EXERCISE DIRECTIONS: Retype, word for word, only the lines from the one containing "How do I perform: Click" through the last line of the listing below. Pictures do not belong in the result.

--- PROVIDED INFORMATION Enclosed Below ---

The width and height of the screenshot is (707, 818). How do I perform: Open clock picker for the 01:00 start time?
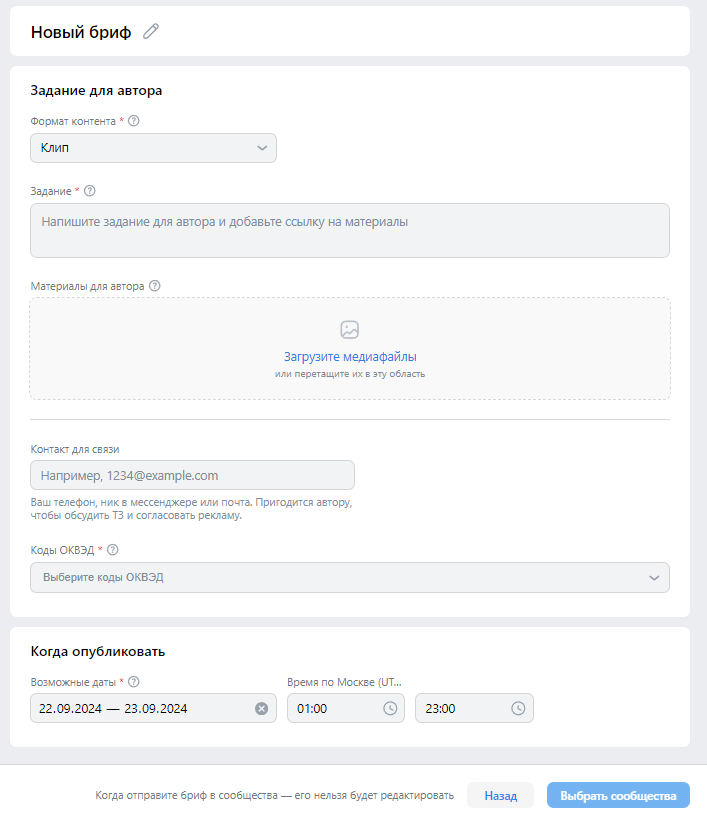390,708
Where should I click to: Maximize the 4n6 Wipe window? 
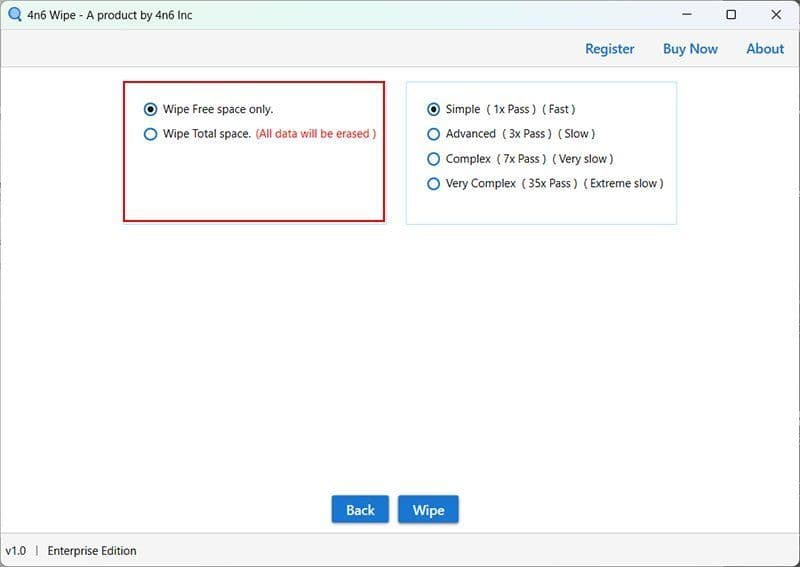coord(731,15)
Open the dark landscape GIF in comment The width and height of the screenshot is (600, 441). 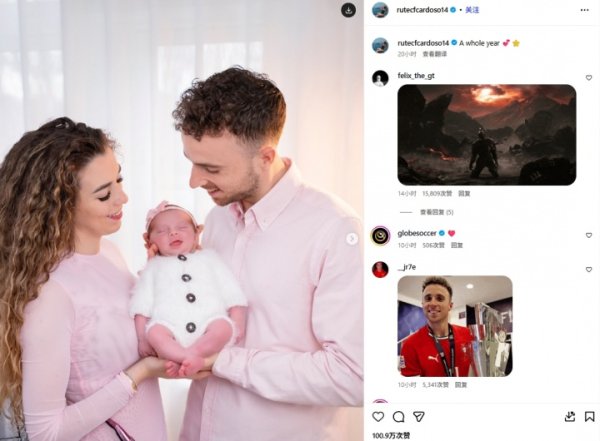(x=487, y=135)
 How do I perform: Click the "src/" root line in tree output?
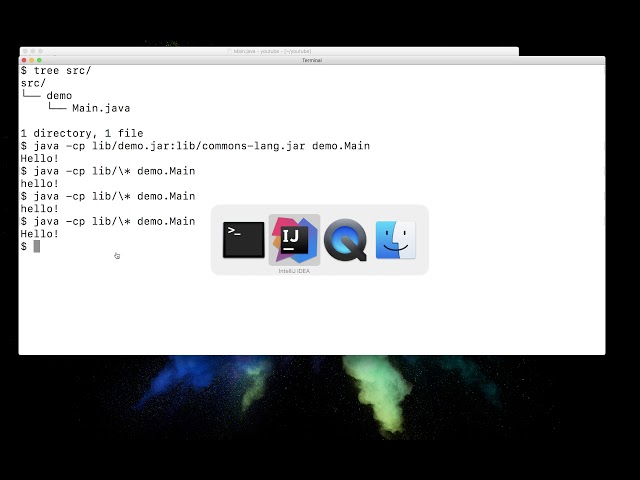[32, 84]
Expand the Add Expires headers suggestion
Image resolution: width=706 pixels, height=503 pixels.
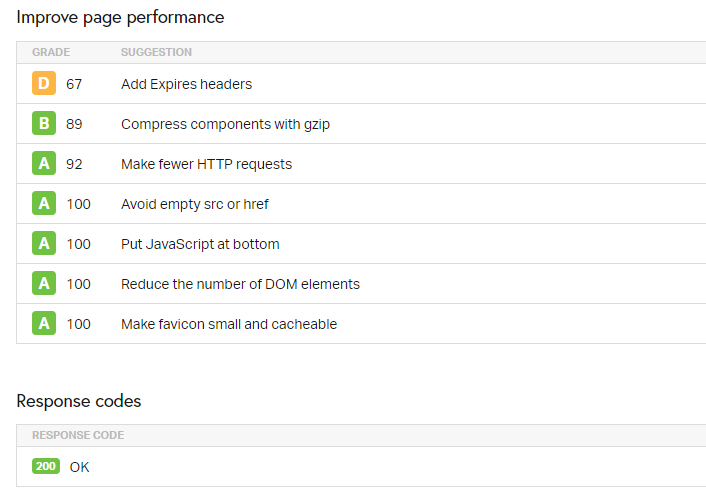[x=186, y=84]
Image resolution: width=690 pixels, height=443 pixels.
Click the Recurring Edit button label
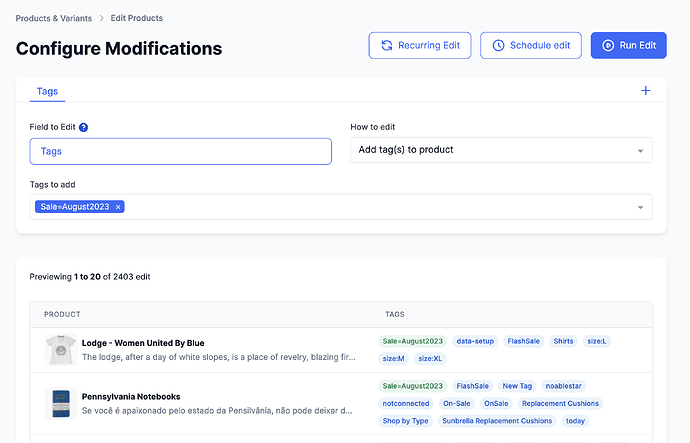(x=429, y=45)
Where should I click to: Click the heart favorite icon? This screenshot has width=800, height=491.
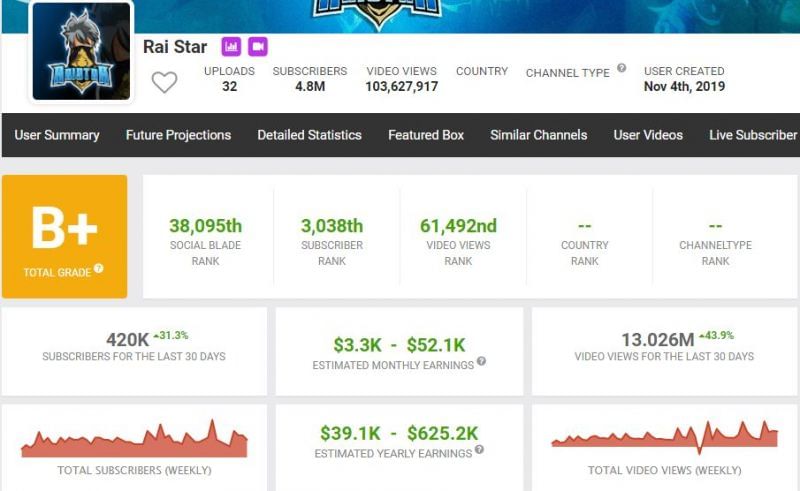coord(164,82)
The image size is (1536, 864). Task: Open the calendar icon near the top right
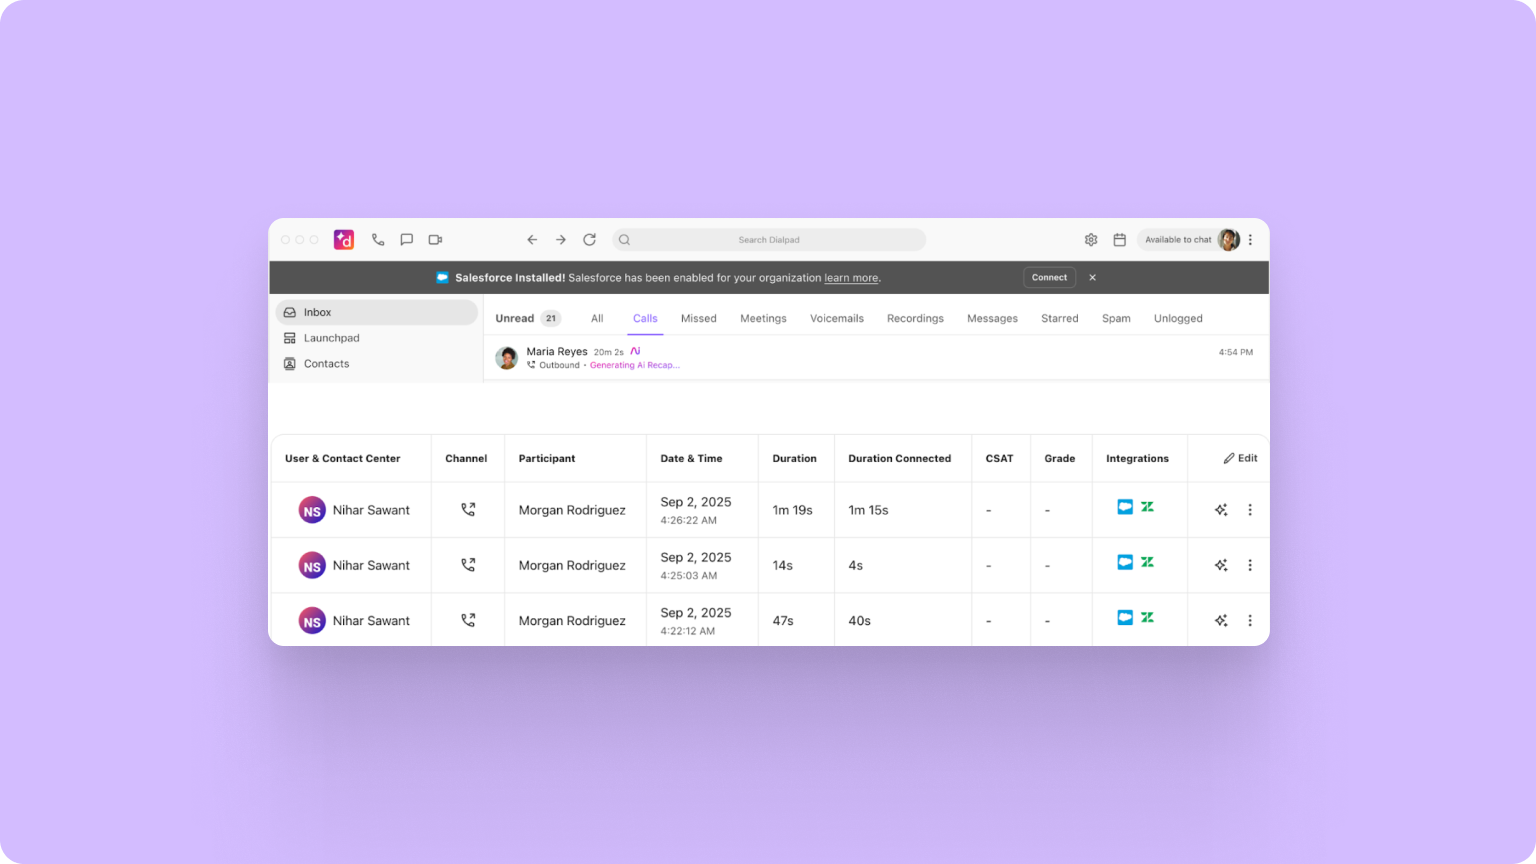(1119, 239)
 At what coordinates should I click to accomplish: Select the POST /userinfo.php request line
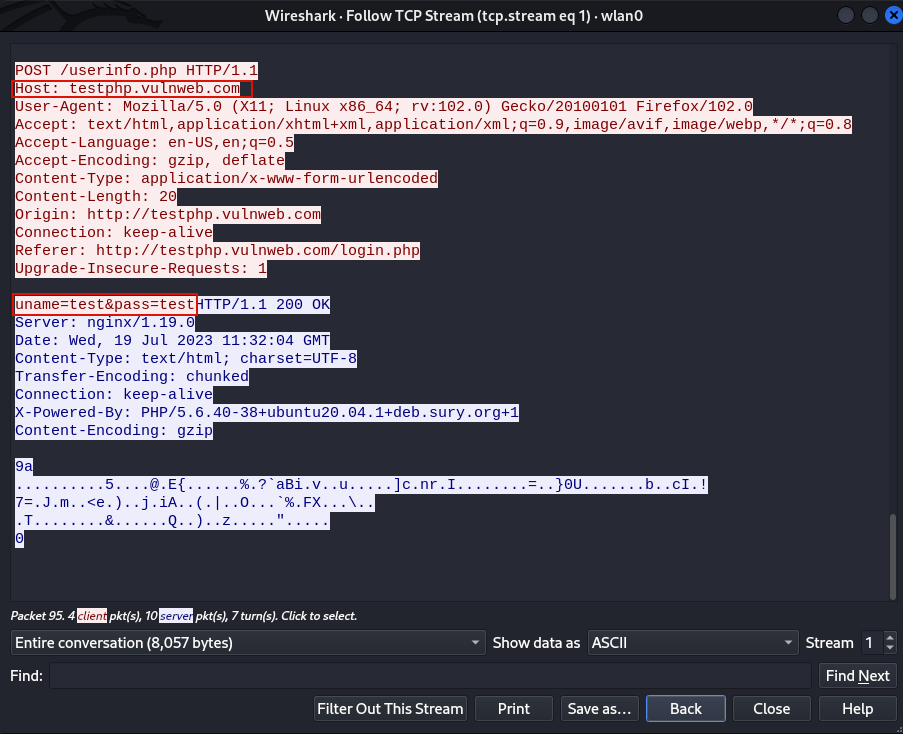click(136, 70)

--- End of Enclosed PROVIDED INFORMATION ---

TASK ANSWER:
 How do I perform: Click the "src/" root line in tree output?
[32, 84]
Expand the Add Expires headers suggestion
Image resolution: width=706 pixels, height=503 pixels.
[x=186, y=84]
Image resolution: width=690 pixels, height=443 pixels.
Click the Recurring Edit button label
(x=429, y=45)
Where should I click to: Click the heart favorite icon? This screenshot has width=800, height=491.
coord(164,82)
The image size is (1536, 864). Task: Open the calendar icon near the top right
(1119, 239)
 At what coordinates should I click to accomplish: Select the POST /userinfo.php request line
click(136, 70)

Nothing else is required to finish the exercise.